Quoted from mdhawkeye:Refurbing a Firepower I bought a few weeks back. It's my first pinball, but I've done several other similar projects (jukebox, helped my son on a Blackout, etc) so am somewhat familiar with the workings. The credit knocker solenoid was toast...completely fried, dark brown and the knocker stuck in the sleeve. I'm assuming in a past life the sleeve got dirty, the knocker stuck and burnt out the coil. Replaced the solenoid and still nothing. When I pulled the driver board, I noticed the trace for the solenoid (#14-> pin 4 on SJ9) was totally burnt out of board...YIKES!!!! I replaced EVERYTHING in the path of that circuit...the resistors R68, R69 and R70, and the transistors Q40 and Q41. I used a tiny jumper wire to go from the emitter of Q41 to pin 4 to replace the trace. So far I've blown 3 TIP122 transistors. I figured the first was sloppy soldering on my part, the second I pulled because it was getting REALLY hot during the solenoid test, and the third sparked and cracked in half during power up :-O I tested voltage as best I can with a digital multimeter coming out of the resistors and the Q40 BEFORE Q41 and all seems to be in spec as best as I can tell (hard with DMM in the back box...suggestions welcome). Voltage off of pin 4 all over the map again because of my tools but off the emitter of Q41 when I can reach it seems correct, between 32-35V. I know the ICs in the path are doing the correct thing (used a logic probe to see that they were pulsing properly). I've looked at most wiring coming from board to molex, and molex to knocker and dont see anything obvious. I'm kinda lost now, and would appreciate the expertise of those who have been here before.
Thanks
Andy[quoted image][quoted image]
When these transistors are burning, is the knocker firing?

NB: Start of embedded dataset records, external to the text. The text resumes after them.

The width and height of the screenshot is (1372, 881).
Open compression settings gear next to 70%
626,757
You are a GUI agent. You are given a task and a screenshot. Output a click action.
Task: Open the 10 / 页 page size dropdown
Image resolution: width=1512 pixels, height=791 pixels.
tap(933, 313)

Do not solder the jumper wire between the pins of the transistor. Scrape the solder mask off the remnants of the burned trace, directly above the transistor. Leave the leg of the new transistor long and bend it towards the center of the board, following the old trace. Solder the long leg to the old trace and the patch wire to the long leg.
Power up the board with the driver board connector that runs to the coils removed and see if the transistor still burns or over heats. If it does, you have a problem with the board.
While you have the connector removed, measure the power to the knocker coil and make sure you have power connected to the banded side of the coil. The other wire on the coil runs to the connector on the driver board you have removed.
If all this checks, and the transistor does not burn up with the driver board connector removed, turn the game off, re-connect the driver board connector and turn the game on. If you hear the knocker energize, quickly turn the game off. This means the coil is still locking on and we need to troubleshoot further.